Men’s magazine Esquire has joined the throng of publications experimenting with online paywalls, asking readers to pay a $1.99 fee to read a feature from its August issue called The Prophet.
Ad Week’s Emma Bazilian says it is the first time Esquire has made such a request of its online readership. The 10,000-word Luke Dittrich story — about a neurosurgeon named Dr. Eben Alexander who wrote a bestselling book about claiming to see God during a weeklong coma — was a perfect peg for the magazine to try a fee, editor-in-chief David Granger told Ad Week.
“We spend a huge amount of time and effort and money on chasing a story like this,” he said. “We wanted to see if we could get people to pay for it. They pay for it in the magazine and the iPad app, so we thought we’d give it a shot.” (Esquire readers can also buy e-books of stories from the magazine’s archives, published in partnership with Byliner.)
So far the purchase rate among readers is 3 to 4 percent, Bazilian writes.
Also this week, Fairfax Media launched a digital subscription model for the Sydney Morning-Herald and The Age on Tuesday.

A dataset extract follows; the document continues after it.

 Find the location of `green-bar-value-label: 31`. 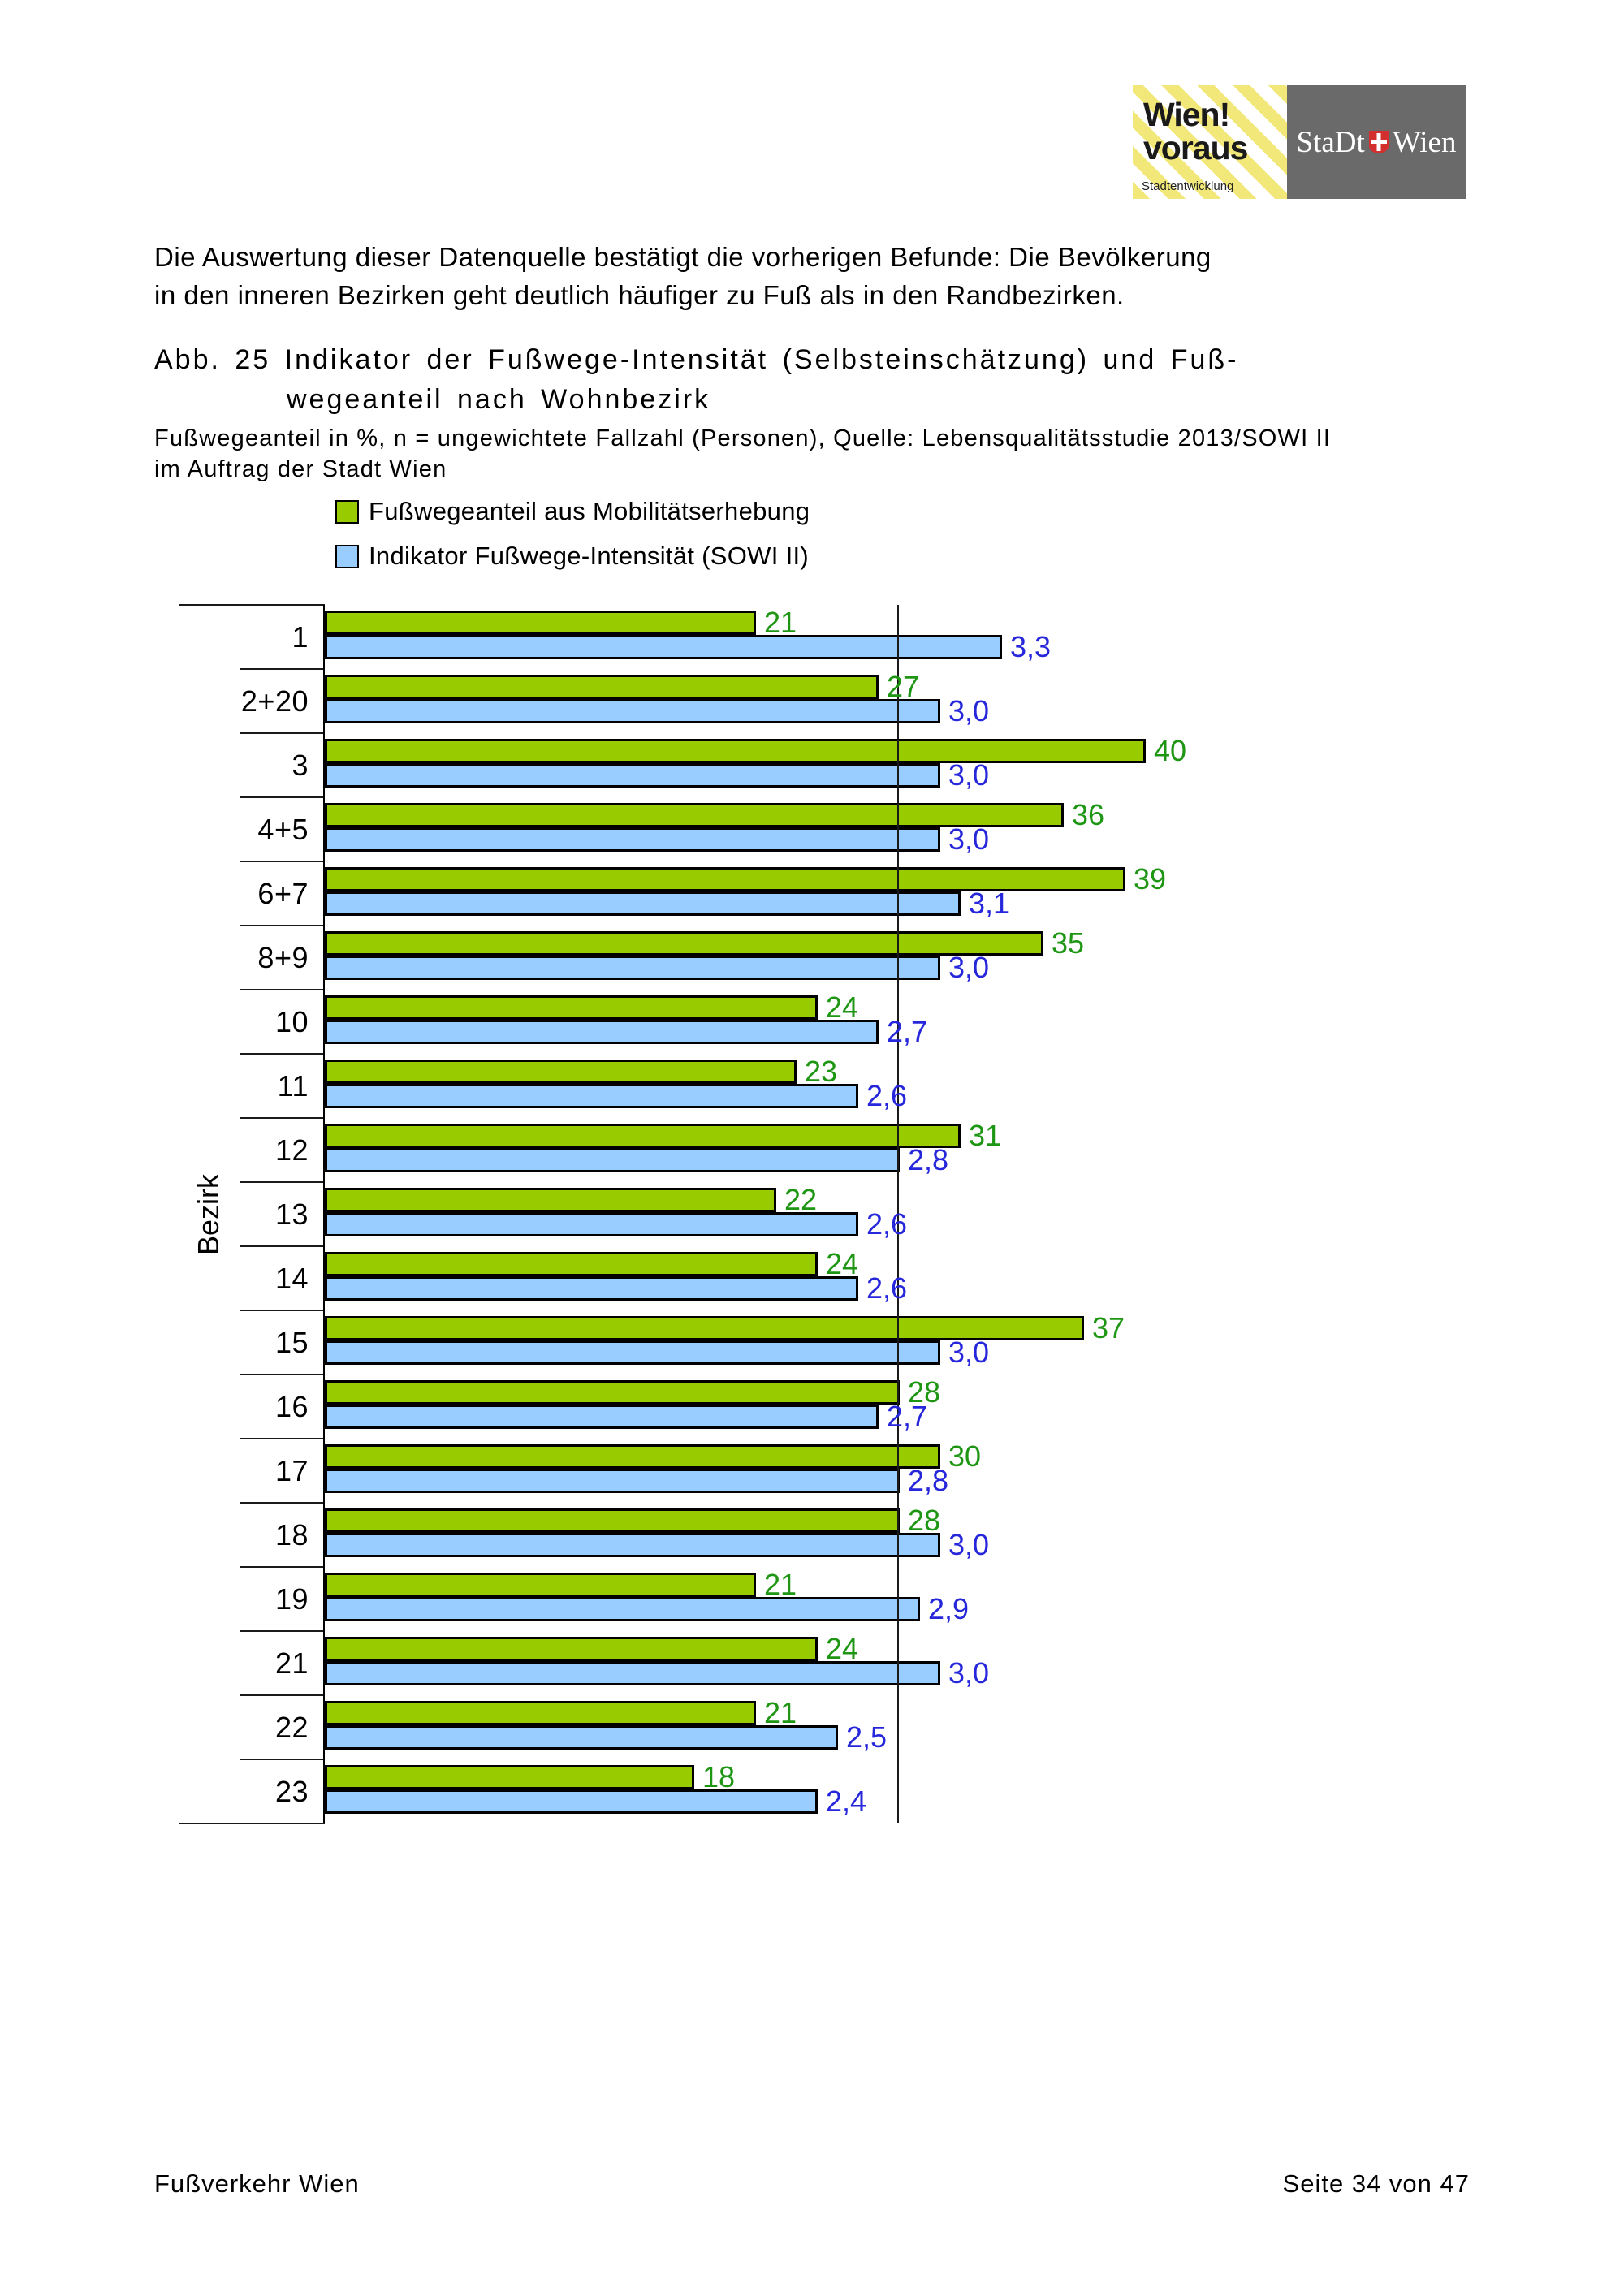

The new paywall “will allow users to access 30 articles per month free of charge before being asked to pay, with subscription packages ranging from $15 to $44 per month,” AdNews reports. The Age editor-in-chief Andrew Holden called the change to the websites and apps “an important step in the future of our newsrooms.”
Trinity Mirror, which publishes the U.K.’s Mirror and Sunday Mirror, doesn’t seem to agree with paywall strategies, but is still investing online. The company announced Wednesday that it would hire 25 more digital editorial staff, doubling the department to increase online publishing to 2,000 articles per week, the Guardian’s Mark Sweney reports. The company cut 90 jobs from its regional newspapers in January. Sweeney says Trinity Mirror hopes to add more readers after the Rupert Murdoch-owned Sun puts up a paywall this summer.
News UK CEO Mike Darcey says paywalls are working, citing that his company’s Times has recorded 140,000 paying subscribers online “mainly on the tablet.” Media Week’s Arif Durrani writes that Darcey doesn’t consider competition from free sites to be a novel concern.
Darcey, the former BSkyB leader, continued: “Competition from free is not a new idea”. He noted The Times has been behind the paywall since 1785, while “free” (at the point of consumption) alternatives have evolved, from the town crier to free newssheets, to radio, television and 24-hour rolling news.
He said: “Throughout that time. The paid-for news industry has had to make sure its offering is distinctive, differentiated from those free options, offering added value and articulating why it is worth paying for. And that remains the game today.”